Extracted entries:
________________________
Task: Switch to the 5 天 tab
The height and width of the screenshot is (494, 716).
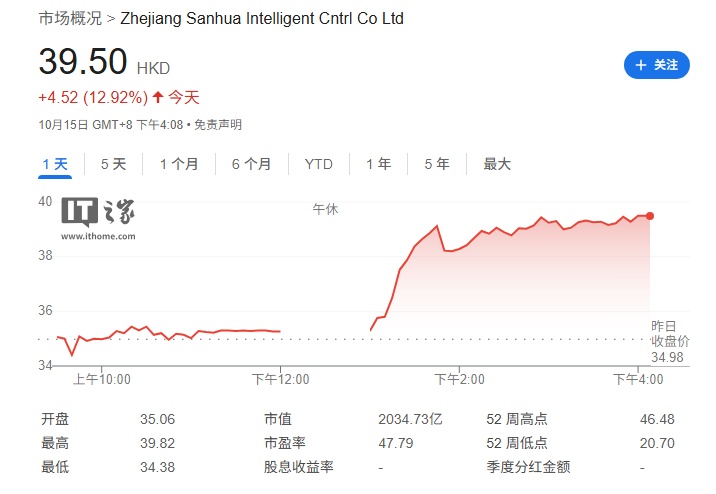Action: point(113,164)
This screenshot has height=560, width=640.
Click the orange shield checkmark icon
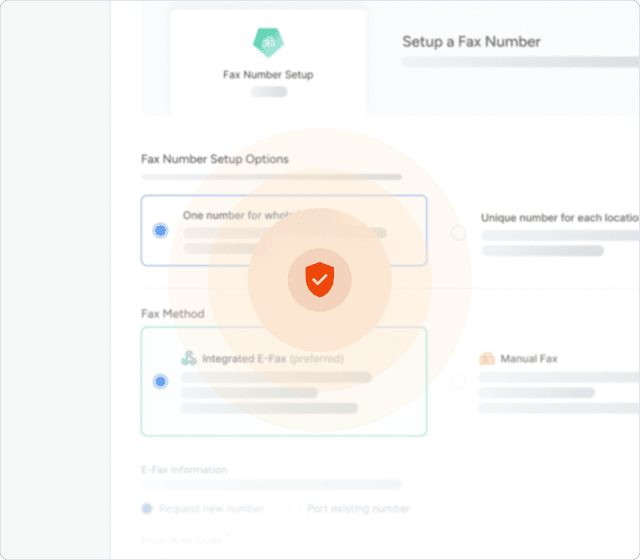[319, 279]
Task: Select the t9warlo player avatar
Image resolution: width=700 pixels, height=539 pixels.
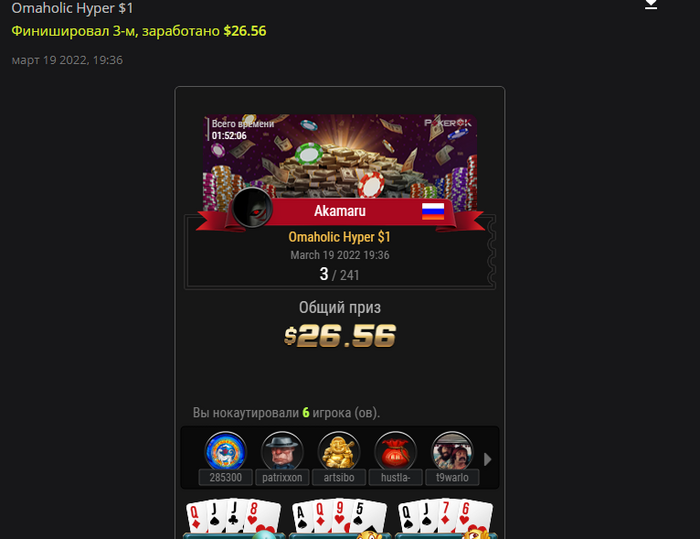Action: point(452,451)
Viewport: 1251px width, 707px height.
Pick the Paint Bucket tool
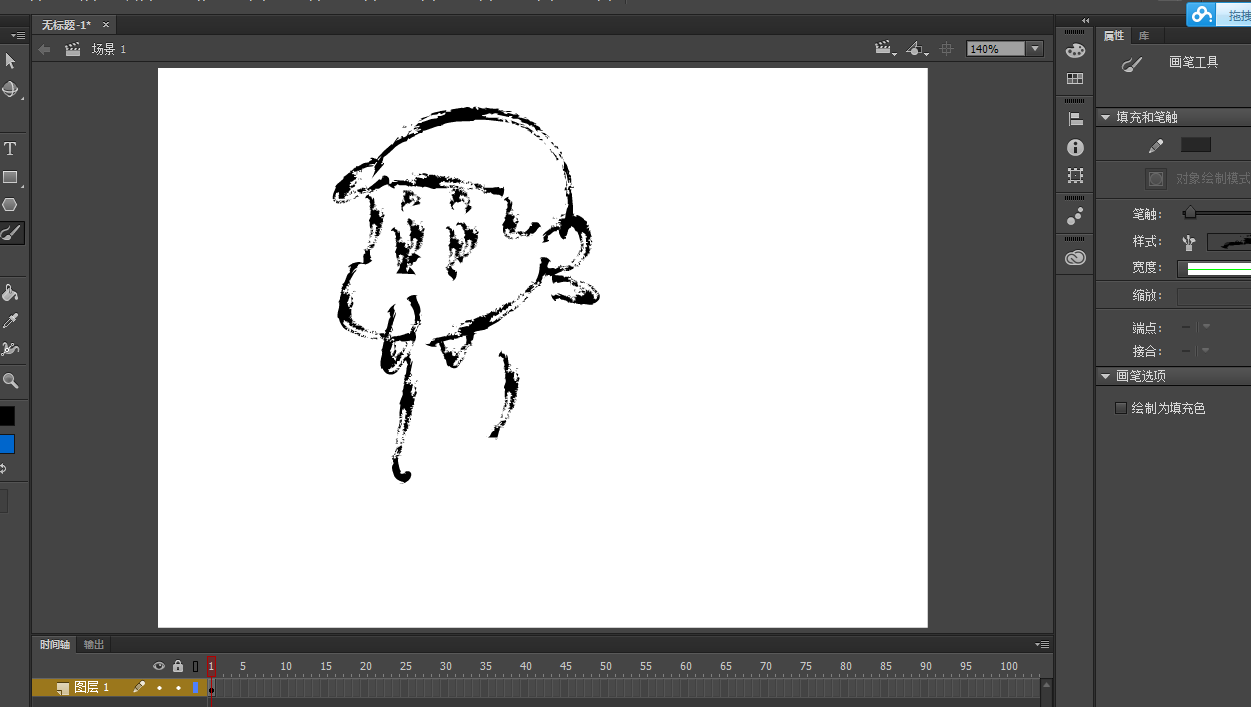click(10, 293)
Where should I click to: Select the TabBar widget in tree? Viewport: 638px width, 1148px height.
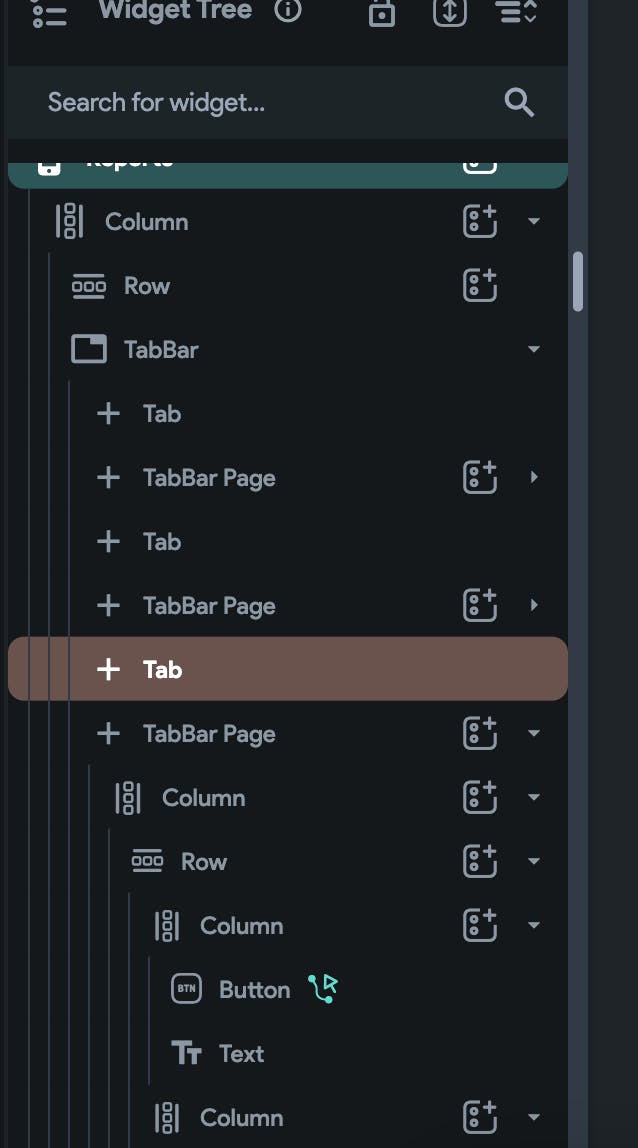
________________________
Determine how many lines in the data include "Viewport", and let the answer be that number alone.

2